„Osnabrug“, Petrus Bertius: Commentarii rerum Germanicarum liber III, Amsterdam 1616, S. 634 (Museumsquartier Osnabrück – Kulturgeschichtliches Museum, A 743)

Osnabrück – „Stadt mit Migrationshintergrund“

von Thorsten Heese

Migration ist eine anthropologische Konstante. Sie bildet, so der Migrationshistoriker Jochen Oltmer, „seit jeher ein zentrales Element der Anpassung des Menschen an Umweltbedingungen und gesellschaftliche Herausforderungen.“ Dass Menschen wandern, dass sie losgehen und ankommen, ist also historisch betrachtet der ‚Normalfall‘. Auslöser von Wanderungsprozessen können verschiedenste wirtschaftliche, politische, religiöse, umweltbedingte oder persönliche Faktoren am Herkunfts- oder Zielort sein. In diesem Sinne ist Osnabrück ein Ort „mit Migrationshintergrund“. Die erste Siedlung ist an einer Stelle entstanden, an dem sich seit Jahrtausenden zwei wichtige Verkehrs- und Handelswege kreuzen. Hierher kamen Menschen, blieben und gingen, reisten durch, handelten miteinander, kauften und verkauften, tauschten sich aus. Manche kamen und blieben für immer. Andere gingen, blieben weg oder kamen zurück. Wieder andere gingen regelmäßig für eine Weile, um genau so regelmäßig zurückzukehren. Manche folgten anderen, die vorausgegangen waren. Menschen machten sich freiwillig auf den Weg, andere gingen und kamen unfreiwillig. Sie wurden vertrieben, wurden mitunter mit dem Tode bedroht, mussten fliehen.
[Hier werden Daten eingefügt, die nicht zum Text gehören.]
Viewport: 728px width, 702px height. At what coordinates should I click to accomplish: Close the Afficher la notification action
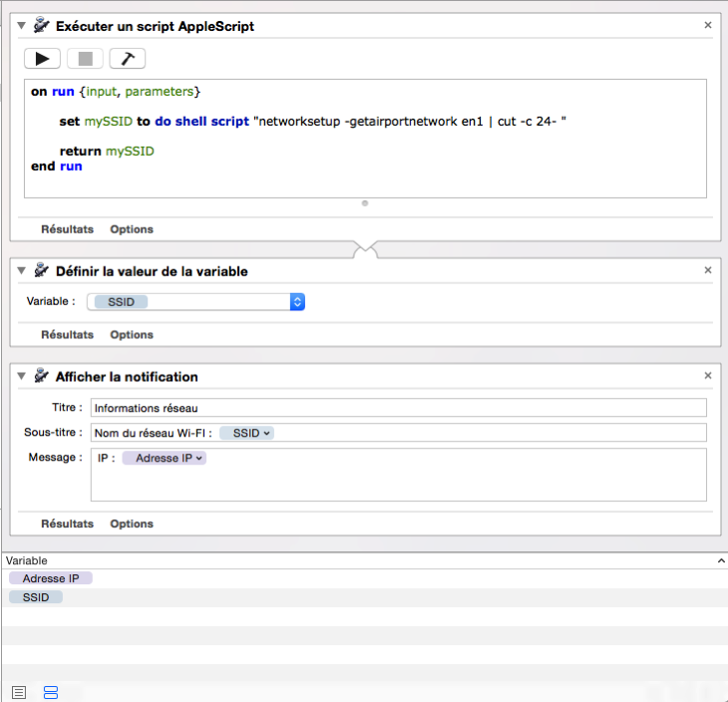[x=708, y=376]
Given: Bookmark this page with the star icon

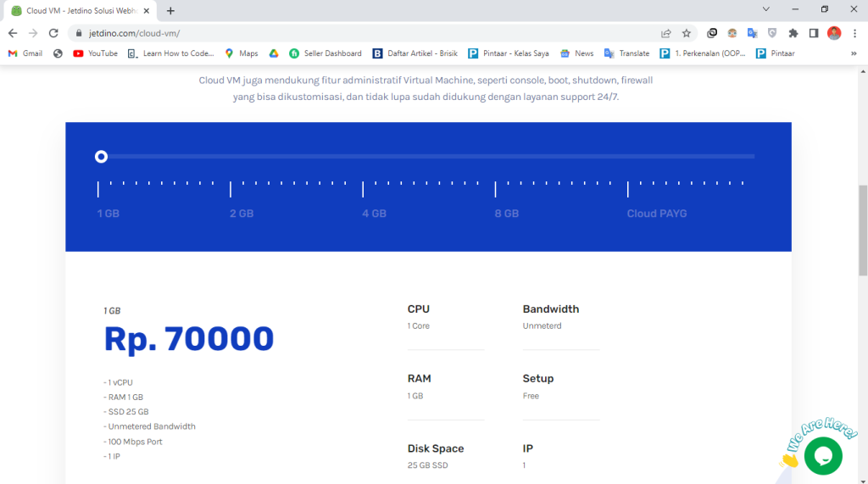Looking at the screenshot, I should pyautogui.click(x=687, y=33).
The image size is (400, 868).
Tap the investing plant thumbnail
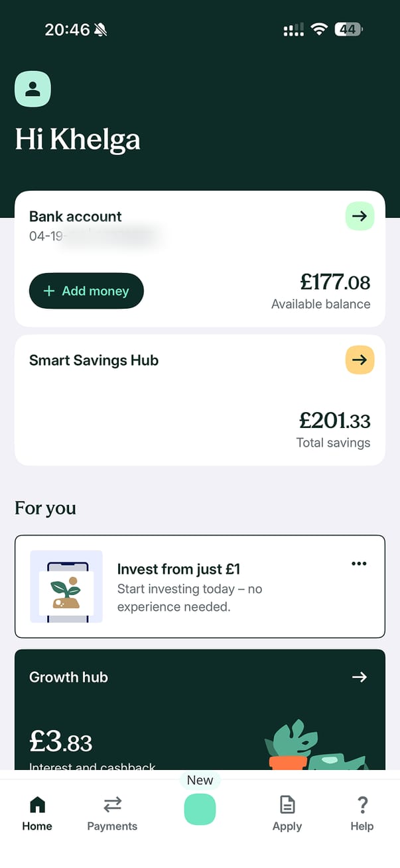click(x=66, y=586)
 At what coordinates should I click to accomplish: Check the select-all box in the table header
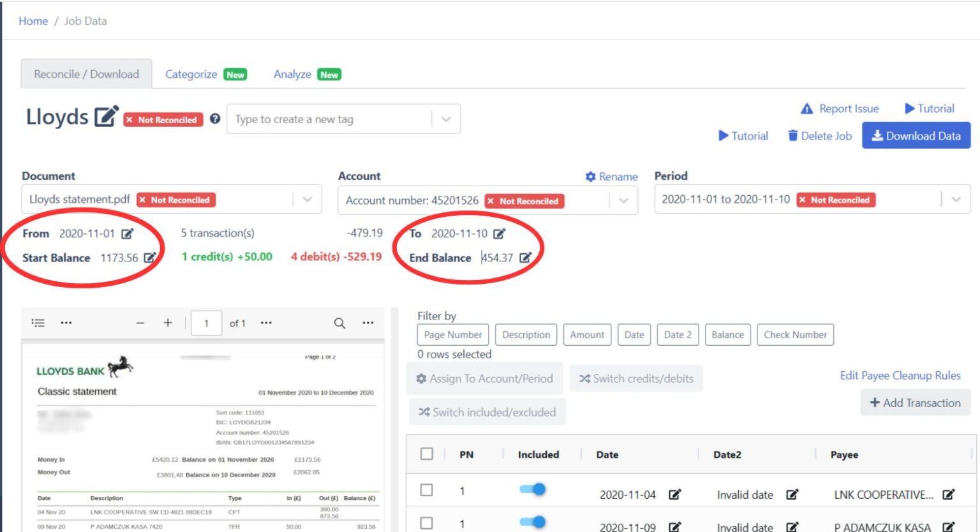tap(426, 454)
Osnabrück war immer ein Ort ‚in Bewegung‘. Migration in Osnabrück hat dabei sehr unterschiedliche Facetten – vielschichtige ‚Faces of Migration‘. Die damit verbundenen Begegnungen von Individuen oder gesellschaftlichen Gruppierungen waren keinesfalls immer nur von Harmonie geprägt. Diese Geschichten spiegeln daher in konkreten Situationen auch immer den jeweiligen Umgang mit Fremdheitserfahrungen und Veränderungen sowie die dadurch ausgelösten Aushandlungsprozesse eines geregelten Miteinanders wider. Eine umfassende Osnabrücker Migrationsgeschichte zu schreiben, die diese Prozesse detailliert abbildet, muss an anderer Stelle erfolgen. Mit dem „Virtuellen Osnabrücker Migrationsmuseum“ ist im Kulturgeschichtlichen Museum des Museumsquartiers Osnabrück ein digitales Archiv begonnen worden, das Facetten dieser Migrationsgeschichte kontinuierlich sammelt. Im Folgenden können stattdessen nur einige wenige Beispiele ohne Anspruch auf Vollständigkeit vorgestellt werden.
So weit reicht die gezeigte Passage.